» **Task directions**
Report back every line below that carries the word "Viewport".

[Items from a dataset]
━━━━━━━━━━━━━━━━━━━━
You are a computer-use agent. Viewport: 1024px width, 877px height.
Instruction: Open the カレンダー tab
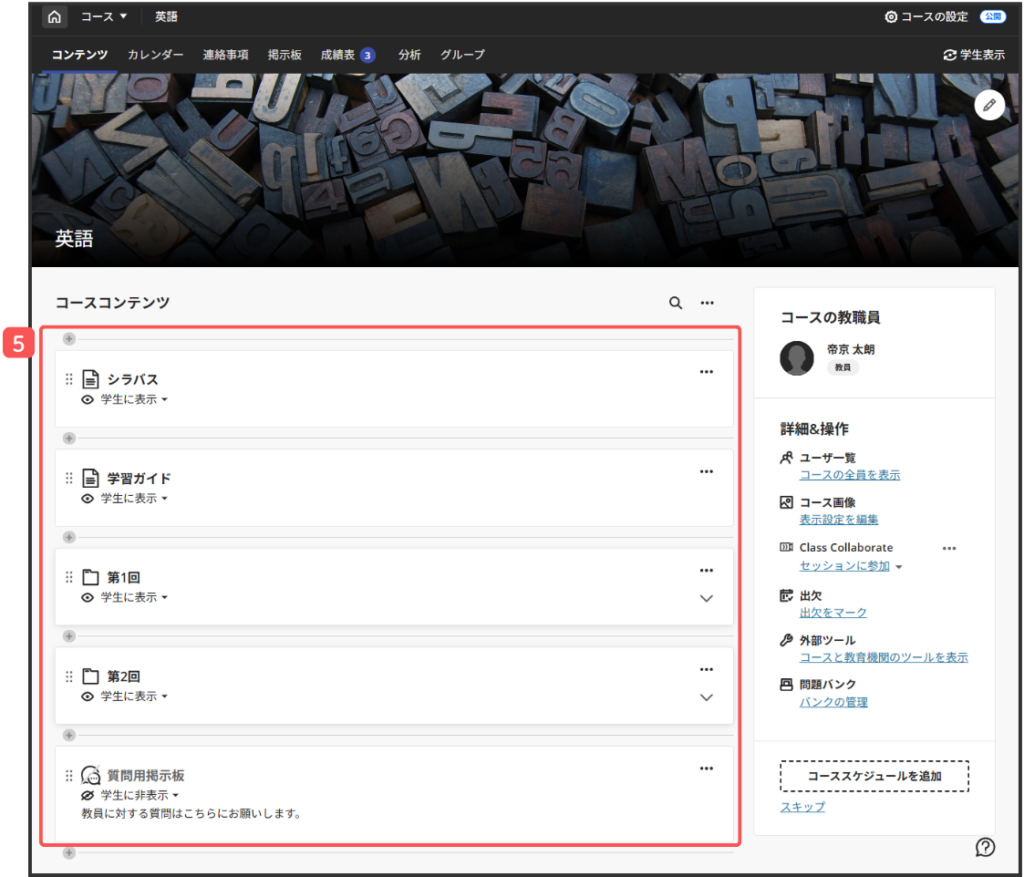(x=155, y=55)
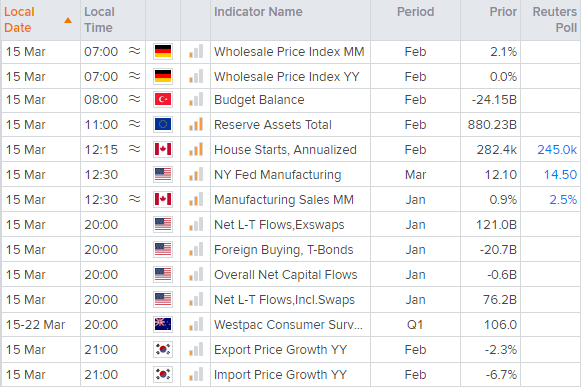This screenshot has width=581, height=387.
Task: Select the Reuters Poll column header
Action: (555, 20)
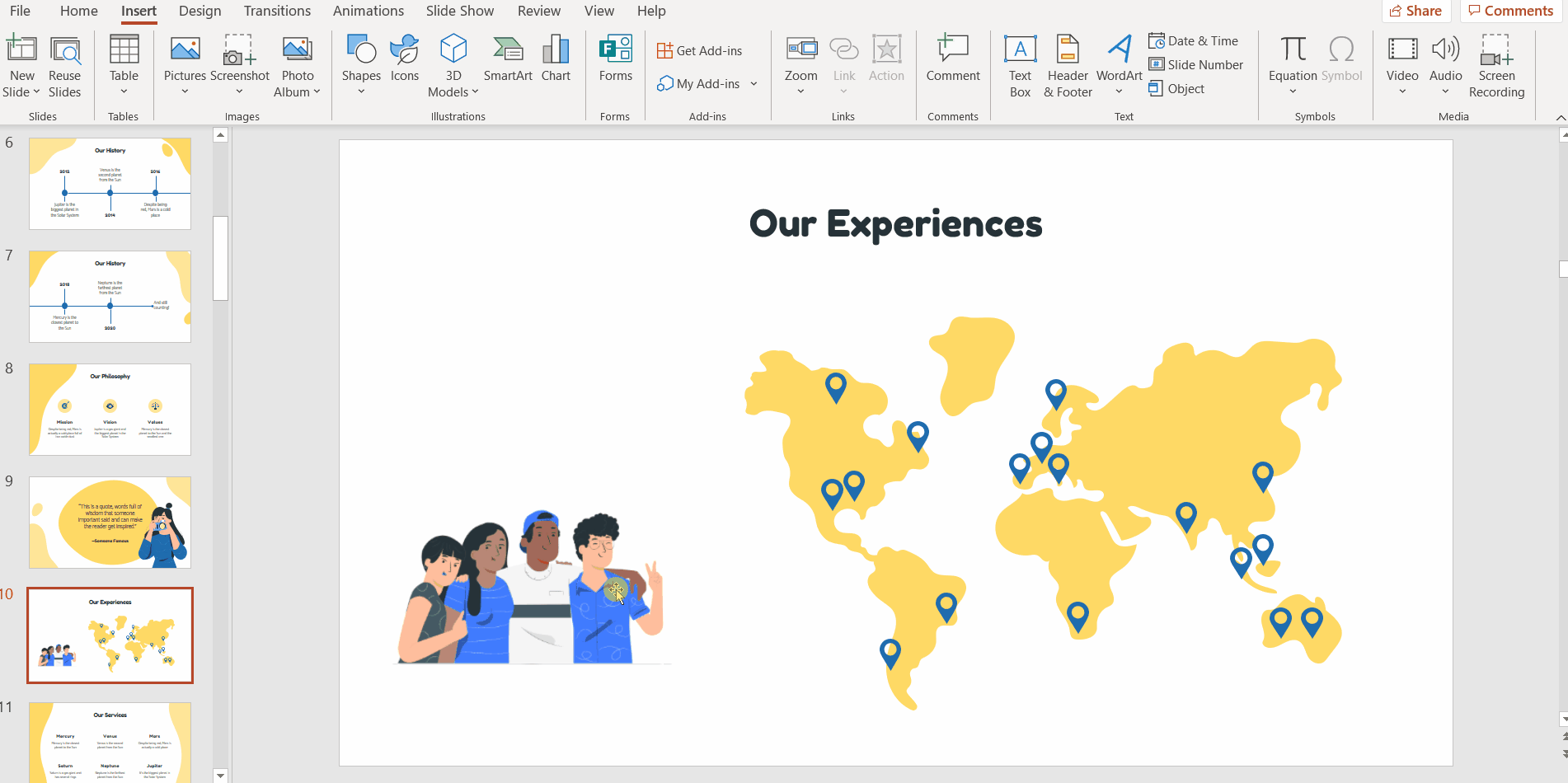This screenshot has height=783, width=1568.
Task: Click the slide panel scroll-down arrow
Action: click(x=220, y=775)
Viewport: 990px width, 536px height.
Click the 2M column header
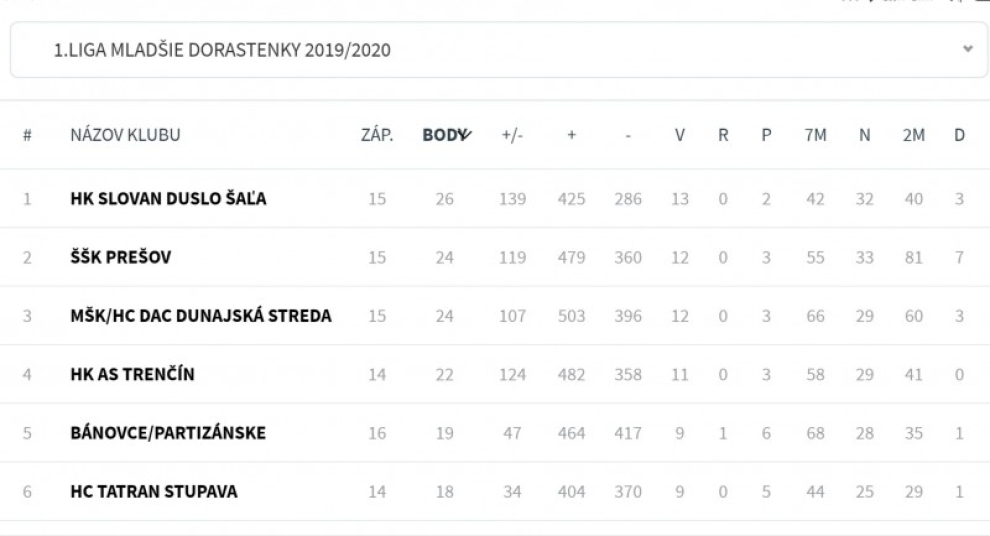pyautogui.click(x=913, y=136)
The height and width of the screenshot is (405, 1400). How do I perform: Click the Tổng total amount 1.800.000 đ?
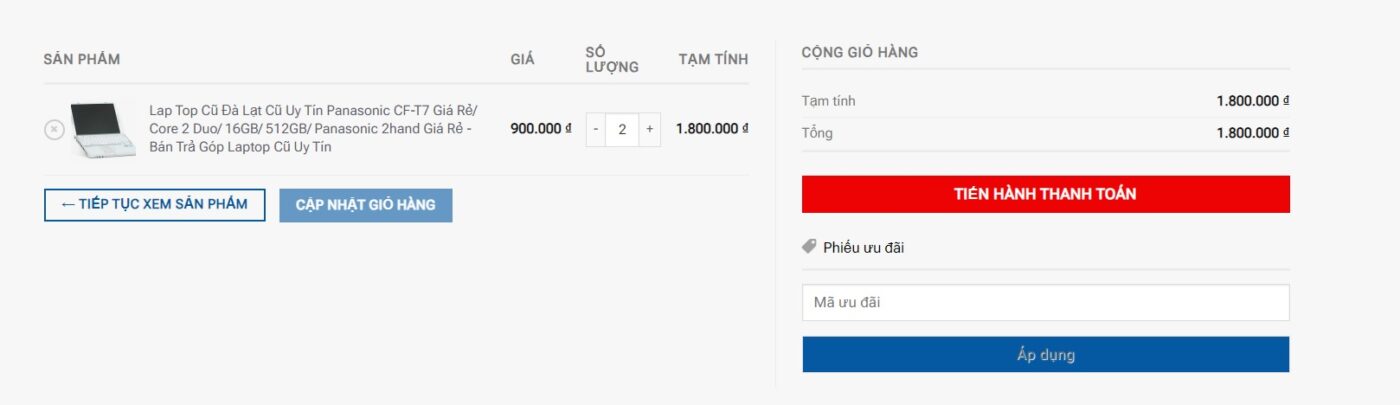point(1253,133)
━━━━━━━━━━━━━━━━━━━━
» **Completed task**
You are a computer-use agent. Viewport: 1024px width, 877px height.
Viewport: 990px width, 536px height.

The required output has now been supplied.